À multiplier les rencontres avec le Grand Imam d’al-Azhar, le pape François ne risque-t-il pas de froisser les autres autorités musulmanes?
Il est vrai que le pape et le Grand Imam se sont rencontrés à de nombreuses reprises. Mais cela est cohérent avec le message que le pape véhicule: la culture de la rencontre et de l’amitié se construit par la fidélité et l’enracinement. L’un et l’autre ne sont pas dans la logique du «coup d’éclat médiatique». Ensuite, je crois que si le pape a fait le choix d’approfondir cette relation, il ne se limite pas à elle. Il s’est en effet rendu au Maroc où il a rencontré le roi Mohammed VI, Commandeur des croyants, en mars 2019. Et puis, il a eu aussi cette visite en 2021 à Najaf de l’ayatollah al-Sistani, grande autorité chiite. Donc on voit qu’il veille à ne pas tomber dans une relation exclusive et qu’il a une ouverture envers l’islam dans sa diversité théologique et politique.

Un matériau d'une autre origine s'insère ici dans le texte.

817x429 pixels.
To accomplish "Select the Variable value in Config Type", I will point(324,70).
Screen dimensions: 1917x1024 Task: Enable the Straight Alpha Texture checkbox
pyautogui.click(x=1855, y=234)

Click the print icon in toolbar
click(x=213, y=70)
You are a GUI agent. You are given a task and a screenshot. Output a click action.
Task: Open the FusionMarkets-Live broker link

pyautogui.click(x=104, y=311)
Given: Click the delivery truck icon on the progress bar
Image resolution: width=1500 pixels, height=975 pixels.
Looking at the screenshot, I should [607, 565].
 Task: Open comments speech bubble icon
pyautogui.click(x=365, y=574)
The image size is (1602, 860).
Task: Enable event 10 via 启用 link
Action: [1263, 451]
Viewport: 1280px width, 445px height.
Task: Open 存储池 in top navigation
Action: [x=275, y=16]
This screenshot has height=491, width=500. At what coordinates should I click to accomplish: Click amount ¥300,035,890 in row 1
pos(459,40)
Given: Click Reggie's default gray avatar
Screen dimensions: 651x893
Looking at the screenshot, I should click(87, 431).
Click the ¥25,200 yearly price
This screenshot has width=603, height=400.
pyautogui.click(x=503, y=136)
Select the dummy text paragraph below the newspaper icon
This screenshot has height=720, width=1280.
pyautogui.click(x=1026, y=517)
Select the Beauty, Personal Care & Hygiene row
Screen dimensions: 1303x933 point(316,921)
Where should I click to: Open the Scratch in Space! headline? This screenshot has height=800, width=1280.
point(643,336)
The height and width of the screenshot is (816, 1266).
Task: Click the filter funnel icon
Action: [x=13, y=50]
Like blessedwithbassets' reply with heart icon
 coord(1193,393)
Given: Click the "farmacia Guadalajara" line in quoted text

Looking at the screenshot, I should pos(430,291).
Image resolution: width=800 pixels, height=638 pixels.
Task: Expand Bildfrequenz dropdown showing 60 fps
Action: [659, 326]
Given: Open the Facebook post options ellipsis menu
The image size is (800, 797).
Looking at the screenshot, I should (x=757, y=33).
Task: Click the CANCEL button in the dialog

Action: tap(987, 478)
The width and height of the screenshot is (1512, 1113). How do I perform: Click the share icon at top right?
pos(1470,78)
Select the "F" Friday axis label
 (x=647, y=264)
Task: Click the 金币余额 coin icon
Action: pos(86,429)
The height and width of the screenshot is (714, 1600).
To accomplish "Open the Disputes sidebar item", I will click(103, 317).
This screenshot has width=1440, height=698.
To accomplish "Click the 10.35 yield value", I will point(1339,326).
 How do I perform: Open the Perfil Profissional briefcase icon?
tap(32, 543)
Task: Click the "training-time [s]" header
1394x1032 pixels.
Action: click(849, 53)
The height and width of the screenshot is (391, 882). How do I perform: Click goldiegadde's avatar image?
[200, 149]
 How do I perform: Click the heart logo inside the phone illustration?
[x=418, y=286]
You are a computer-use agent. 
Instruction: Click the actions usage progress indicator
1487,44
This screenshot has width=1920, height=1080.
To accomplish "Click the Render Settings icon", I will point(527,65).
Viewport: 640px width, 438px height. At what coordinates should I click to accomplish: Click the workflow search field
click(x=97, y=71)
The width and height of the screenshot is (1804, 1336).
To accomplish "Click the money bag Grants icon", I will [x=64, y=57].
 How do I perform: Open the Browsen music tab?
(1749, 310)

À Bahreïn, le pape sera accueilli par le Conseil des sages musulmans. Que représente cette organisation dans le monde musulman?
Le conseil rassemble des hauts dignitaires du monde entier, y compris chiite à l’instar du libanais, Sayyed Ali bin Mohamad El-Amine. C’est une assemblée qui a été créée en 2014 en réponse au terrorisme islamiste et pour faire face au Conseil des savants musulmans, émanation des Frères musulmans. Cela se ressent bien au niveau de la terminologie: on oppose les sages aux savants. Cela ne veut pas dire que les sages ne sont pas des savants – Ahmad al-Tayyeb est un savant, mais on considère que les sciences peuvent être instrumentalisées par le politique et servir la violence ou l’extrémisme. A contrario, la sagesse, par définition, est vertueuse. Les sages font le choix du juste milieu, et parlent volontiers de tolérance, l’extrémisme étant l’ennemi. Celui qu’il faut combattre, c’est celui qui exclut.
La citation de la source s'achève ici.